Mattàn incuriosito si avvicinò per godere meglio di quello spettacolo e con sua grande sorpresa ritrovò i suoi compagni pastori, che con sollievo salutarono il loro amico.

I nobili uomini entrarono all’interno della cavità rocciosa dove si trovavano degli animali ed una giovane coppia ce accudiva un neonato. Davanti alla giovane donna evidentemente imbarazzata, si prostrarono uno ad uno con la fronte fino a terra, mentre lei ritraendosi nascondeva il bimbo che placidamente dormiva tra le sue braccia.
La coppia, viste le buone intenzioni, si tranquillizzò e Maria, così si chiamava la donna, mostrò loro il piccolo che teneva in grembo. Poi gli uomini giunti dall’oriente deposero ai suoi piedi ricchi doni: ampolle colme di essenze profumate, vasi di alabastro con unguenti, argentei vasi cesellati con resine aromatiche, uno scrigno colmo di oro e gioielli, stoffe pregiate, candidi lini e bellissimi giocattoli in legno di sandalo. Doni degni di un principe!

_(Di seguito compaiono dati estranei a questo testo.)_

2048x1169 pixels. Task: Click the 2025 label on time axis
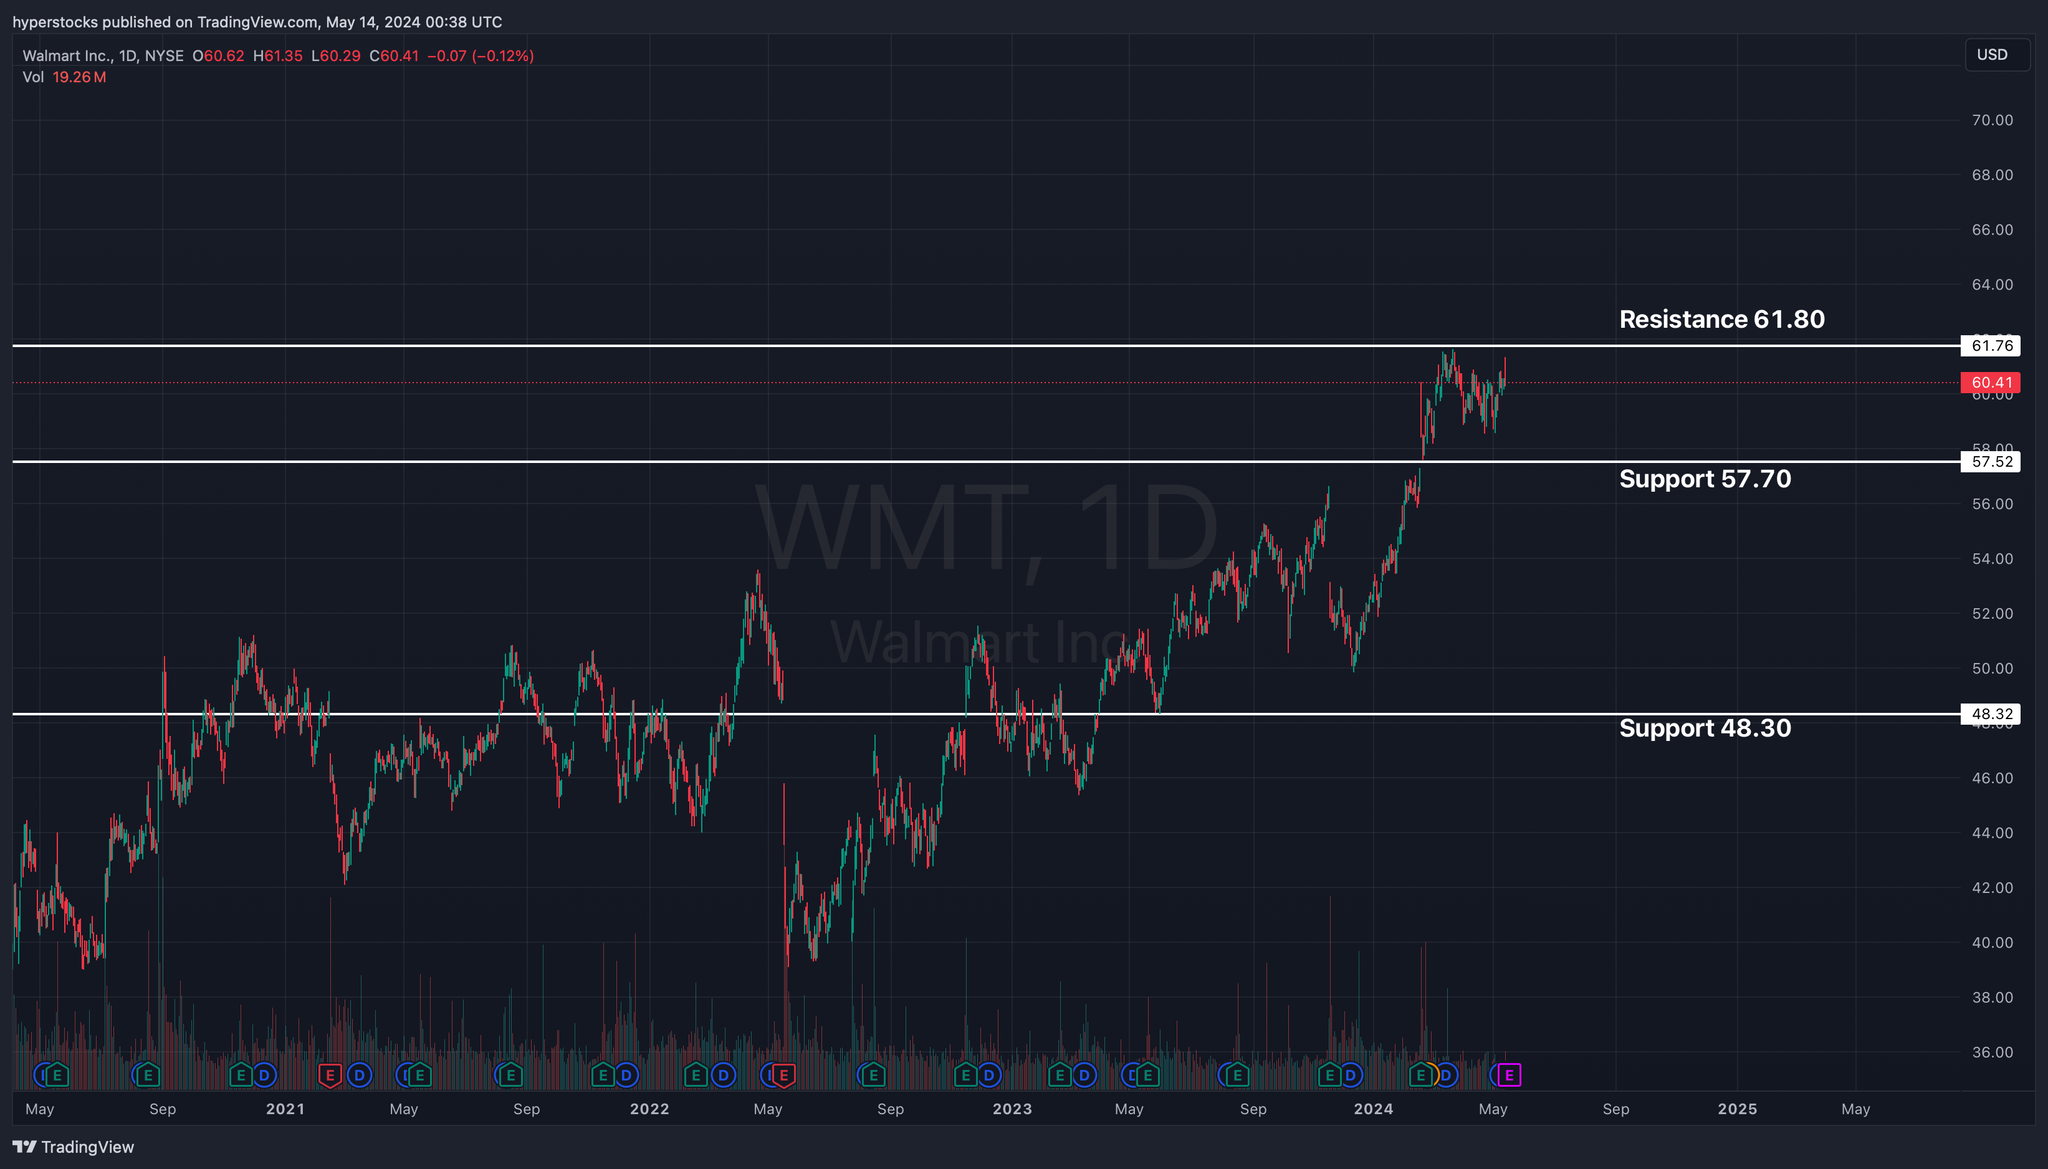1737,1109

Il giovane uomo, di nome Giuseppe, che stava accanto a Maria, sembrava confuso e tentava con cenni e parole di manifestare tutta la sua riconoscenza. Anche Mattàn sentì che era giunto il suo turno, certo non era né ricco né sapiente come quegli uomini, ma non aveva fatto tanta strada e attraversato una bufera di neve per rimanere come uno spettatore inerme. Anche lui del resto aveva da donare qualche cosa. Prese coraggio, estrasse dalla bisaccia un tozzo di pane, due vasetti di panna fresca e una manciata di uva appassita e goffamente si avvicinò a Maria per porgere i suoi doni. Improvvisamente l’agnellino, che Mattàn aveva sistemato nella bisaccia, iniziò a belare così forte che il bambino si svegliò e aprì i suoi piccoli occhi regalando il più bello tra i sorrisi all’ultimo dei pastori, che grazie al fiuto del suo gregge non perse la strada per andare a conoscere il primo dei Pastori.